Objective:
Rewrite the rows from the line with "You are a computer-use agent." to the line with "tap(708, 20)", changing "logout icon" to "sign-out button" and leaving everything else as it is. Omit the pictures from your answer.

Exercise data:
>>>>>
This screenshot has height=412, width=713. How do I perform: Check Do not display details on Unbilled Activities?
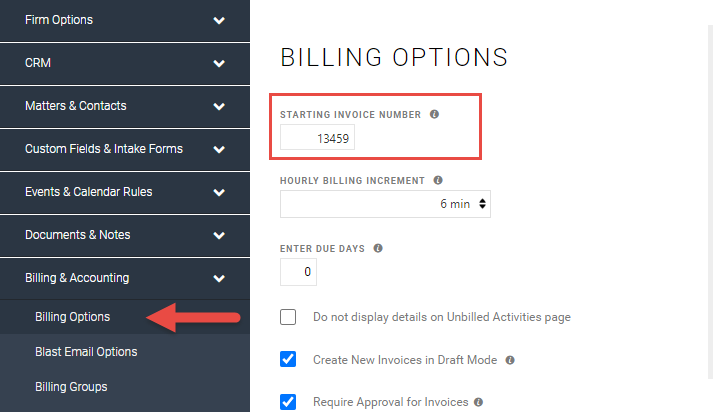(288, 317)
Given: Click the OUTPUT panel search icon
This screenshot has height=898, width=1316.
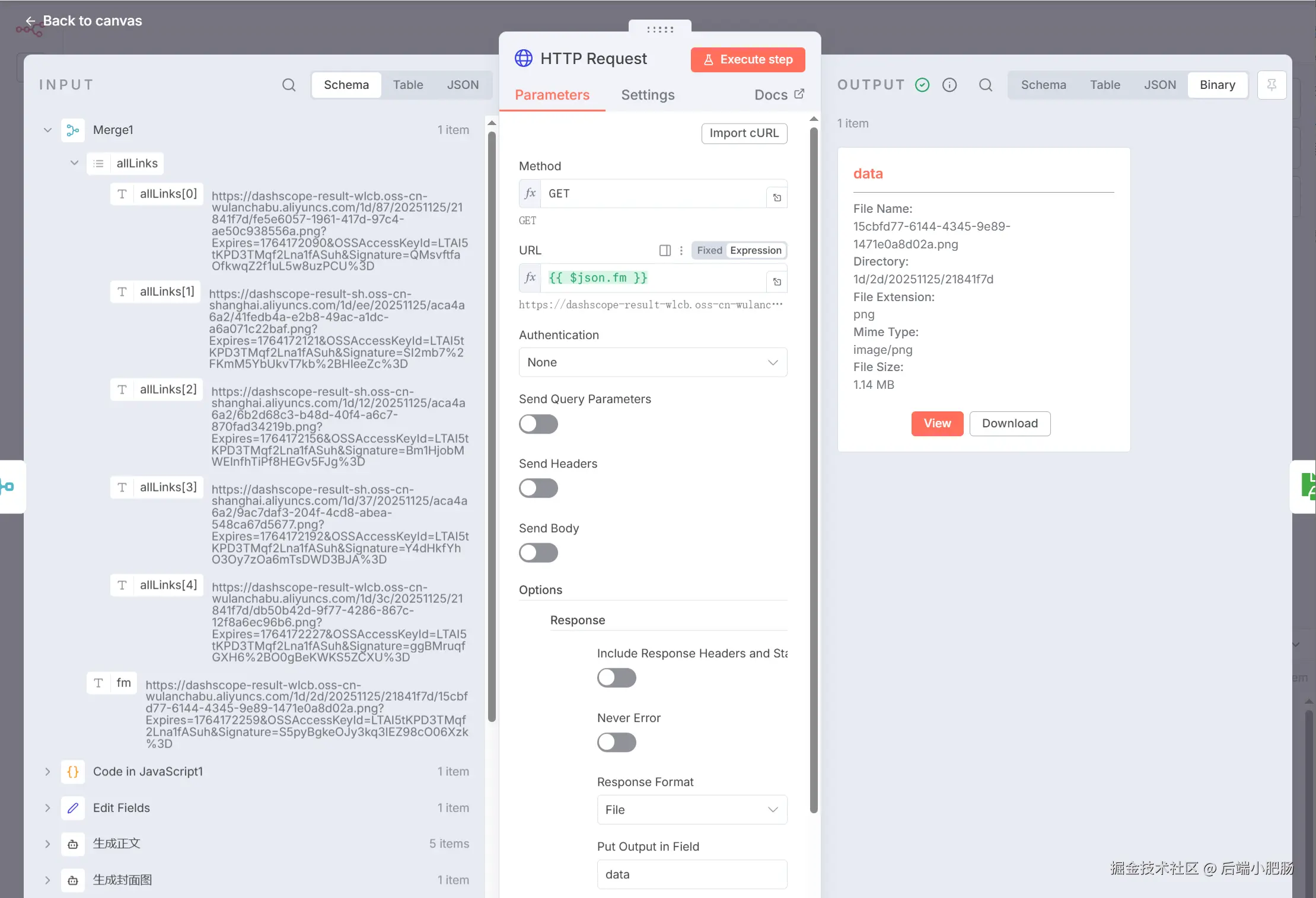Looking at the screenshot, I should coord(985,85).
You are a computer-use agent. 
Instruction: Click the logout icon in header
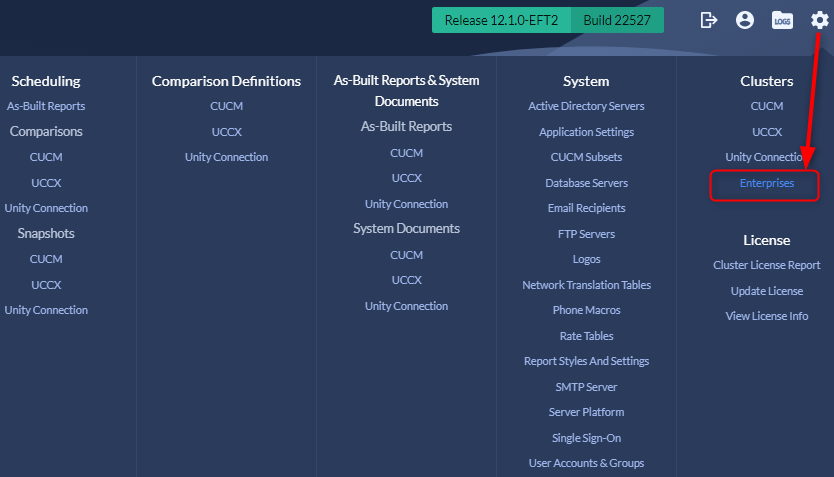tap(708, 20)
<<<<<
>>>>>
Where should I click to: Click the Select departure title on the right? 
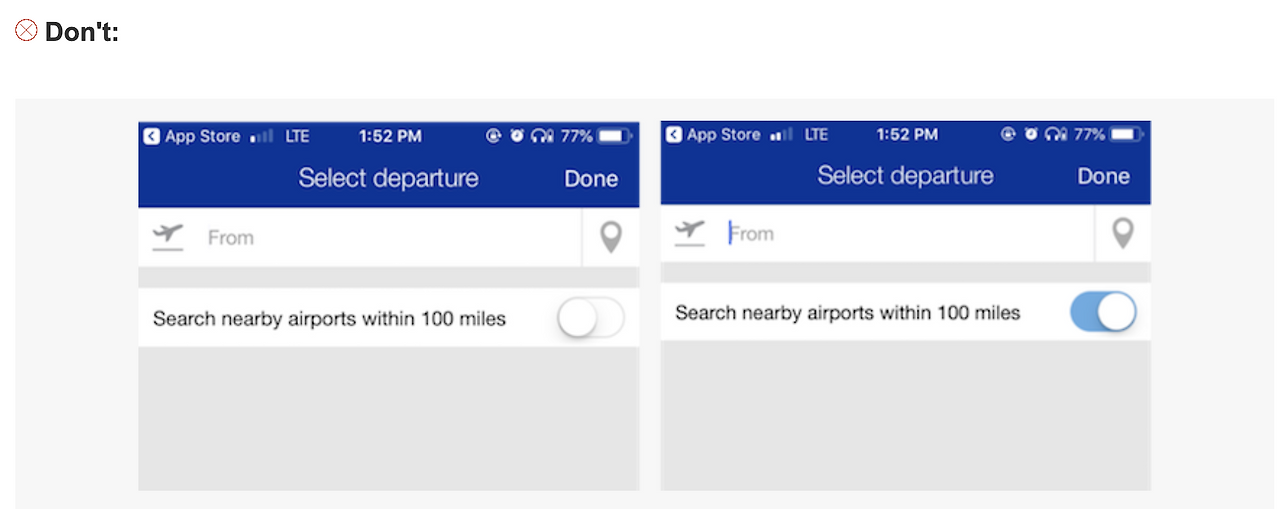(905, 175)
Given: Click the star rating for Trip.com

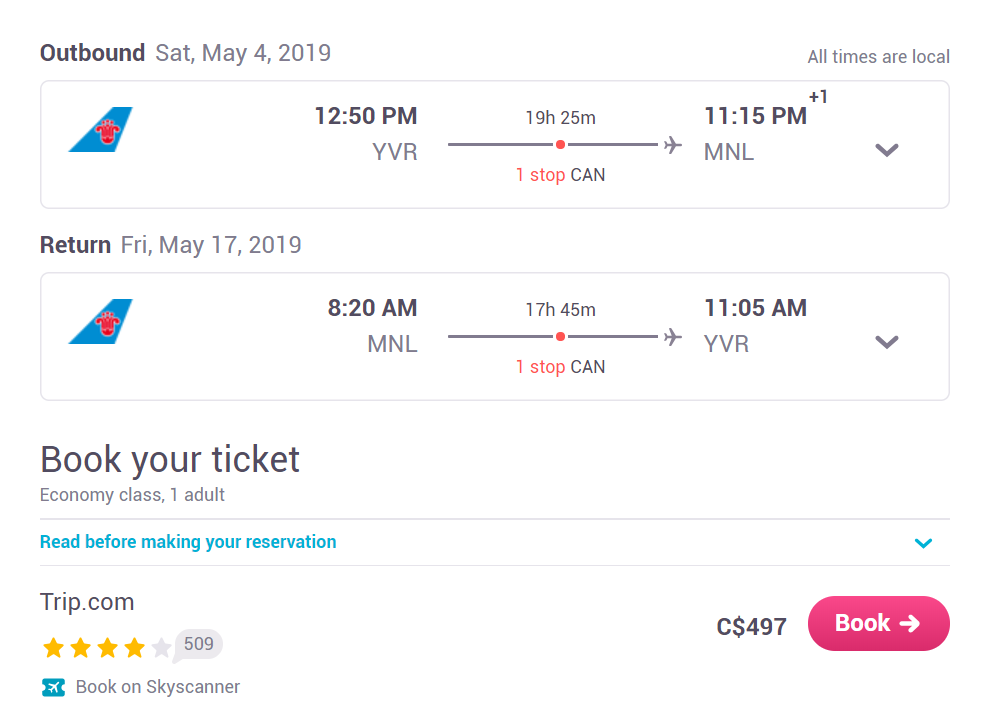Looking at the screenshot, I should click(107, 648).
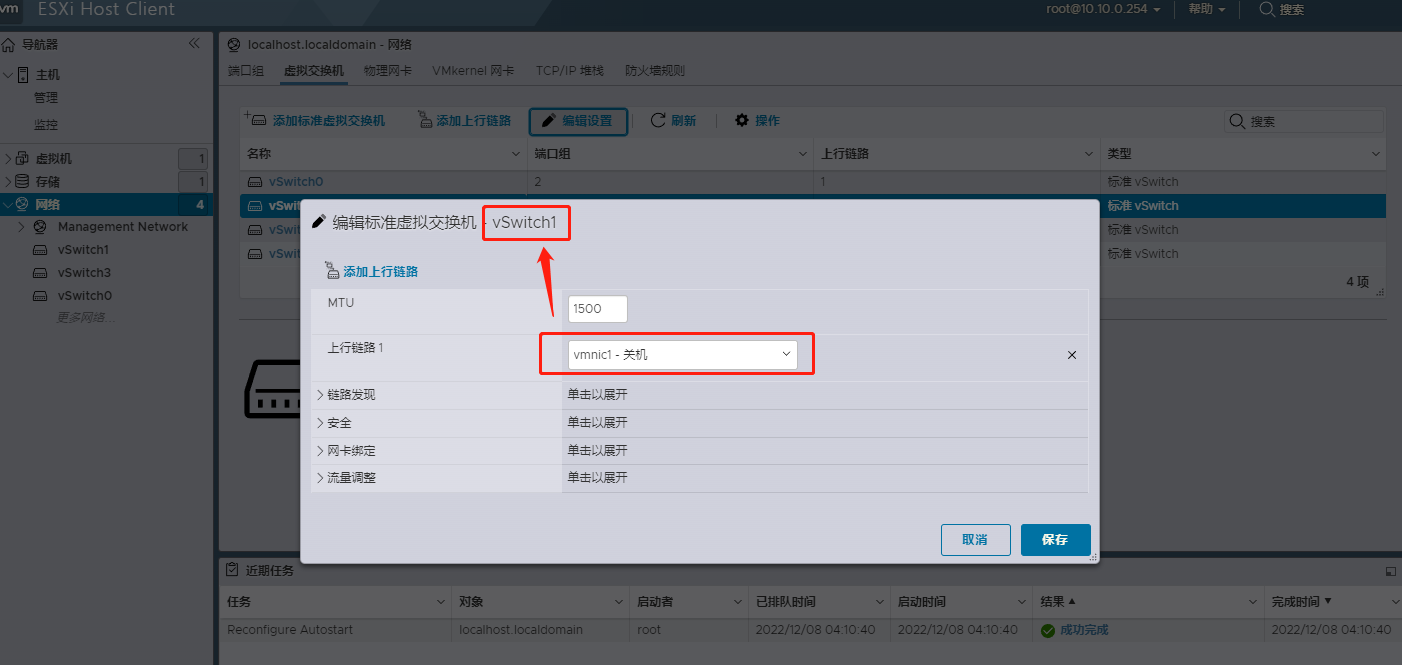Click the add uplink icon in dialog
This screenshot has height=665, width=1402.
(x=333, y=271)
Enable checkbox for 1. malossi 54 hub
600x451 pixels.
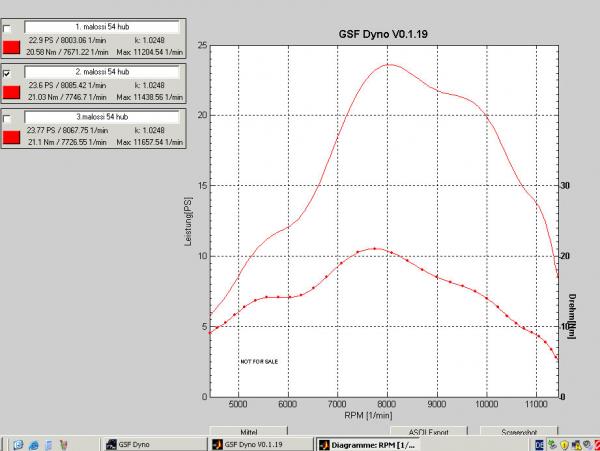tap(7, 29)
<<<<<
>>>>>
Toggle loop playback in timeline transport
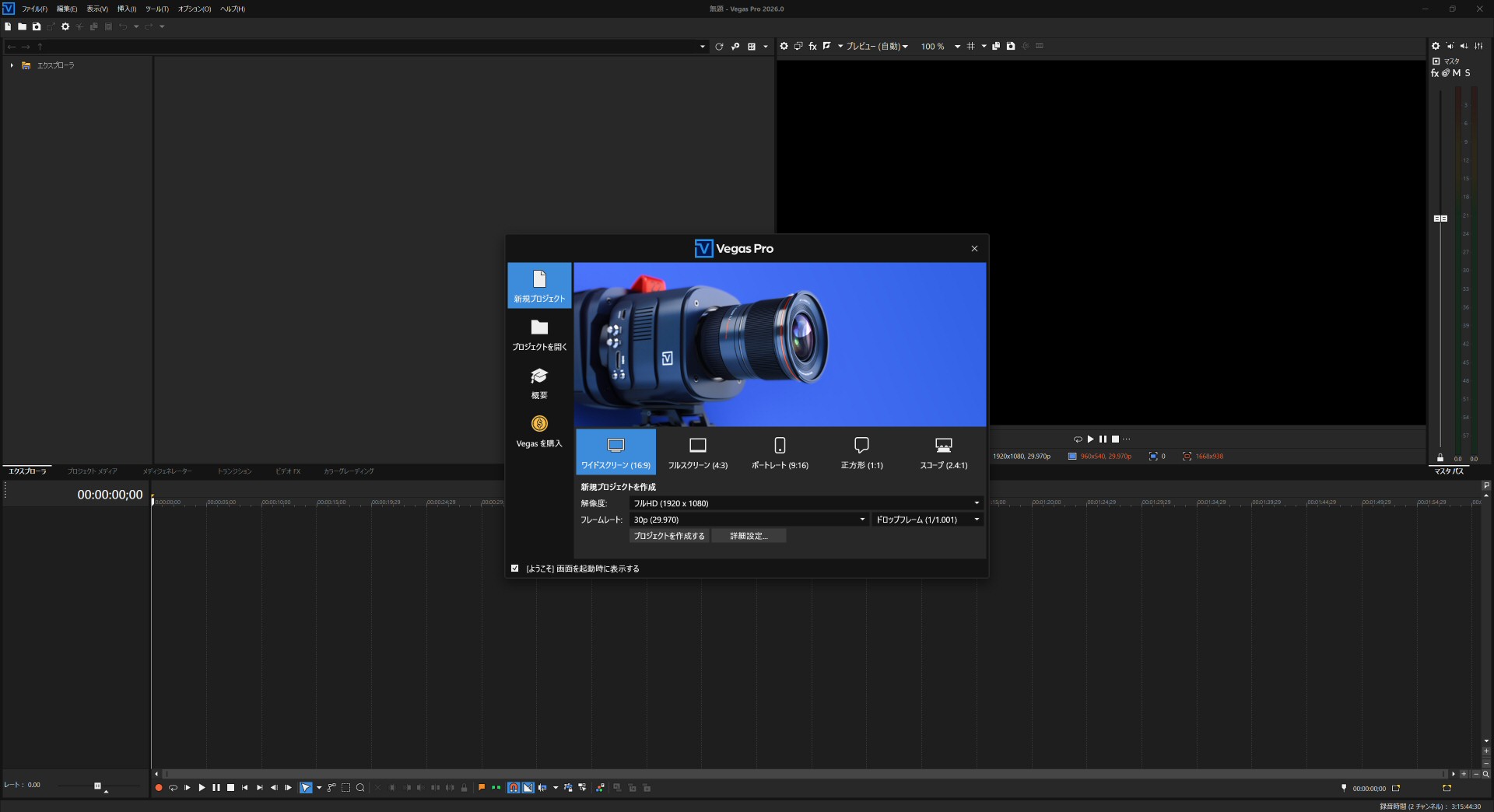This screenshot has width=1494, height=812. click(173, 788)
<<<<<
Solution for this problem:
You are a computer-use agent. 
Instruction: Click the sign-out button in header
tap(708, 20)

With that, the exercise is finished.